The rain might have kept them inside, but nothing could steal their thunder.
One hundred and eight years after the first Norwalk High School graduates received diplomas, the Class of 2010 did the same on a drizzly, overcast and humid Monday evening that forced commencement exercises into the gymnasium.
With the young men dressed in caps and gowns of green and women in white, relatives, friends, and loved ones filled bleachers, lined walls, and packed rows of folding chairs as they watched Norwalk High's latest batch of seniors move on to the next steps in their lives.
Sophomore Breana LaRochelle, who stood in the rear of the gym, beamed from ear to ear as she watched her sister Gina receive her diploma.
Gina will study at the Fashion Institute of Technology in the fall.
And there was John Thompson, from South Carolina, who said oppressive heat and humidity are nothing new to him, but who stood just beyond the gym doors, in the relatively cool air of the school foyer anyway.
"I think he's given it his best shot, and I think he has enjoyed himself the whole four years," Thompson said of his stepson, graduate Cammann Piasecki.
Piasecki will go on to study at the University of Massachusetts Amherst in the fall.
No matter whom you talked to inside Norwalk High School, all had come for one reason -- to celebrate the successes, triumphs and collective dedication of the Class of 2010.
"We arrived here, not knowing what to expect," said Valedictorian Jakub Michal Nowicki. "Now look at us....We celebrate our talents, and rejoice in each other's successes. Each of us worked hard -- very hard -- for this moment....We should live our lives to the fullest."
Salutatorian Eloise Ginsberg Libre told graduates theirs is a class of diversity, and of differences.
"No two people had the exact same experience," she said. "The amazing part is how all of these differences can come together to make the Class of 2010."
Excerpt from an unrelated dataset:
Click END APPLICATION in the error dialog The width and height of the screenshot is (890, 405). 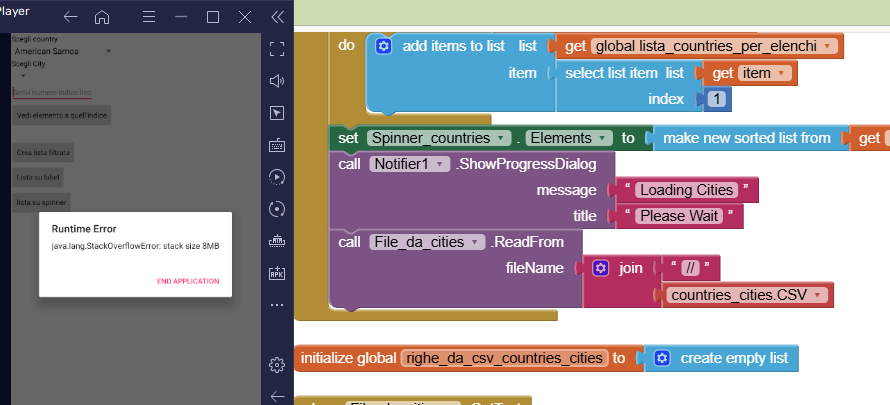click(x=188, y=281)
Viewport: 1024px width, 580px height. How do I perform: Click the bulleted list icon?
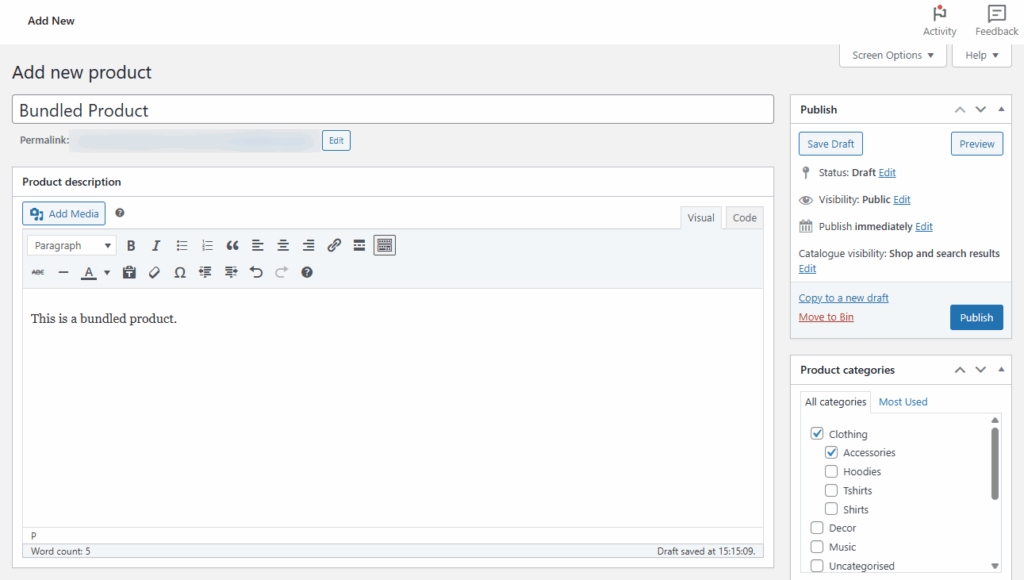click(x=182, y=245)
James Passero, class president, said, "I grew up in an environment where it was not uncommon to hear, `Why would you want to go to Norwalk High?' "
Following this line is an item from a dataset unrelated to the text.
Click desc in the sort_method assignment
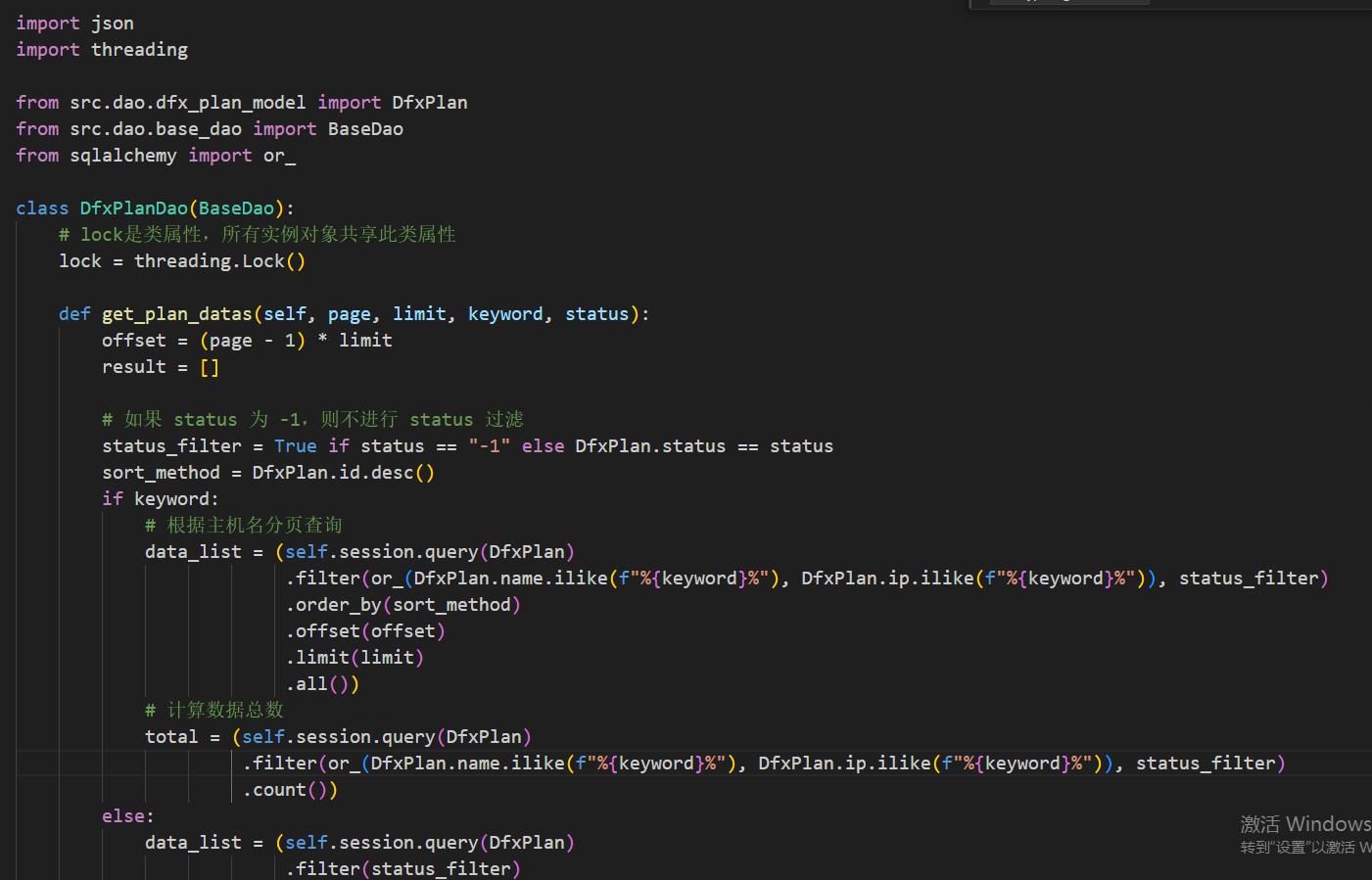Viewport: 1372px width, 880px height. click(392, 473)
The answer to that, Passero said, lies in the energetic environment of a school that embraces camaraderie.
"Where else could you find a bunch of kids decked out in Harry Potter gear, running around on brooms and playing Quidditch?" he said to resounding applause. "I'm proud to stand up here and give this speech with a smile on my face. We are the answer to anyone who asks, `Why would you want to go to Norwalk High?' "
Nast told the graduating class it took $38.5 million dollars to get them to graduation day. And he said he recently asked a group of senior residents, who have been paying property taxes that support the city's public schools, what qualities they believe are most important in the leaders of tomorrow.
"They want you to be educated....They want you to have character....And they want you to get involved," Nast said. "Your successes are our successes."
School board chair Glenn Iannaccone said, "Stay focused on your goals, don't do anything crazy, and most importantly, don't forget where you came from."